Agua de Avena

Agua de avena is a traditional Mexican drink made with oats, water, cinnamon, and sugar. It’s a refreshing beverage known for its many health benefits and is perfect for hot weather. My recipe is free of processed sugars and dairy-free!

Agua de Avena | Homemade Oat Milk

While oat milk picked up steam in the American market, its counterpart, agua de avena has been enjoyed in Mexico for generations. There are many variations of this recipe, but I wanted to keep it dairy-free and free of processed sugars (although I’ve tasted it with evaporated and condensed milk and it’s delicious!). Here’s my version – it’s simple, tasty, and only took me about four tries to perfect. It’s similar to horchata, but made with oats instead of rice.


Easy to make: This refreshing oatmeal drink is very easy to make at home, and requires just a few simple ingredients and a blender, which means you can enjoy a refreshing and healthy beverage in no time.

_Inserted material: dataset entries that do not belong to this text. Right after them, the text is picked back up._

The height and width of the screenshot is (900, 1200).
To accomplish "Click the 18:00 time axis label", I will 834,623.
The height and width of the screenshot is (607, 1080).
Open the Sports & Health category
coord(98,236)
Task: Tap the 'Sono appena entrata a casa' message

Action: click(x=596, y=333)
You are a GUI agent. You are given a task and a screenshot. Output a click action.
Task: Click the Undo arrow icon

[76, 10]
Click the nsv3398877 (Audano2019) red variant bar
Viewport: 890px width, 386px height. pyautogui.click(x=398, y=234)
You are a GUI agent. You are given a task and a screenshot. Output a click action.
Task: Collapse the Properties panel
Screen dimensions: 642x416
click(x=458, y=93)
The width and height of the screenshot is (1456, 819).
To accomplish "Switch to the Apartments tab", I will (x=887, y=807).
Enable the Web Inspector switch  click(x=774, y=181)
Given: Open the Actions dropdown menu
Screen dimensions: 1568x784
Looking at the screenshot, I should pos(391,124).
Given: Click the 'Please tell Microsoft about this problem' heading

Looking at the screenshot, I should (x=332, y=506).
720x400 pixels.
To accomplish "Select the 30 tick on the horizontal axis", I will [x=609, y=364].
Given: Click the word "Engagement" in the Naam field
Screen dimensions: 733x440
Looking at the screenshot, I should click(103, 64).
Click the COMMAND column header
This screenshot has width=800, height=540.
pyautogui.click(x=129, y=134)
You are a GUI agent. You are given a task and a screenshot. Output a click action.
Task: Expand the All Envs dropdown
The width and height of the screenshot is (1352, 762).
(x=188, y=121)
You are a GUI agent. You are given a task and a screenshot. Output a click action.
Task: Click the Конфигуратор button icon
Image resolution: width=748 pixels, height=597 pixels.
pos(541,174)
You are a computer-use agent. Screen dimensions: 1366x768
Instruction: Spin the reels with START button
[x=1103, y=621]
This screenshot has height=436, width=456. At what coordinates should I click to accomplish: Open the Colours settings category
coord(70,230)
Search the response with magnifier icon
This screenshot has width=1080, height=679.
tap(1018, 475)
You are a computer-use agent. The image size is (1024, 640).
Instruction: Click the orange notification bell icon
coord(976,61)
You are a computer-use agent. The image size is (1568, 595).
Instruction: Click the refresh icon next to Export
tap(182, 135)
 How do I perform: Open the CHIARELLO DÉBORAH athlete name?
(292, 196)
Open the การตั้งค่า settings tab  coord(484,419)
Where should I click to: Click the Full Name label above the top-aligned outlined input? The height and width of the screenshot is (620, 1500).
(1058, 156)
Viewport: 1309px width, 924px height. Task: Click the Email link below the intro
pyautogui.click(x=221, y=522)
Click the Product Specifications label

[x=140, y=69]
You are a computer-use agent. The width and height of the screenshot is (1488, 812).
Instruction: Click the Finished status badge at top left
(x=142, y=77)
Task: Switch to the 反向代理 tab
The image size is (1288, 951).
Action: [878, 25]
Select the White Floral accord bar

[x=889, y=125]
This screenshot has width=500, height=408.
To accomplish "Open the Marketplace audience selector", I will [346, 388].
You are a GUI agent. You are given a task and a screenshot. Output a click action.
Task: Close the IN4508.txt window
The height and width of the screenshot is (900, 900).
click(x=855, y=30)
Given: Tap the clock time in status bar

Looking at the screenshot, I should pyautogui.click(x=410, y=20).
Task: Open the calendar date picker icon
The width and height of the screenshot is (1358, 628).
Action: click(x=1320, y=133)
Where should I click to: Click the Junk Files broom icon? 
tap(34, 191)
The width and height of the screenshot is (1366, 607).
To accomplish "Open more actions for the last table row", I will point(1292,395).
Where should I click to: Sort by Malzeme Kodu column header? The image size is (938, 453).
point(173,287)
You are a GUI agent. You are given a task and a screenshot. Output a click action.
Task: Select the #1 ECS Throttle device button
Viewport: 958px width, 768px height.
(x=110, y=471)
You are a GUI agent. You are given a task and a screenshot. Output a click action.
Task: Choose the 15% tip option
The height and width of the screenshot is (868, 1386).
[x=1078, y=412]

Nutritious: A dairy-free alternative to traditional milk, “oat water” is naturally high in fiber, vitamins, and minerals like calcium, and can help improve digestion, lower cholesterol, and boost your overall health.
No fake ingredients: Made with real ingredients that you can pronounce, including oats, cinnamon, dates, and water, homemade oat milk contains no artificial preservatives.

Agua de Avena Receta


Also known as agua fresca de avena, oat water, Mexican oat water, oatchata, or oat milk, this non-dairy milk alternative is made from oats and water. It has a creamy texture and a slightly sweet taste, making it a popular substitute for cow’s milk in vegan and lactose-free diets. 

In Mexico, agua de avena is typically served chilled, especially during hot weather. It’s a popular beverage sold in street food stalls, markets, and restaurants. It’s often served from large glass dispensers known as vitrolero with plenty of ice. Here, it’s a stand-alone beverage, which differs from its American counterpart known as oat milk.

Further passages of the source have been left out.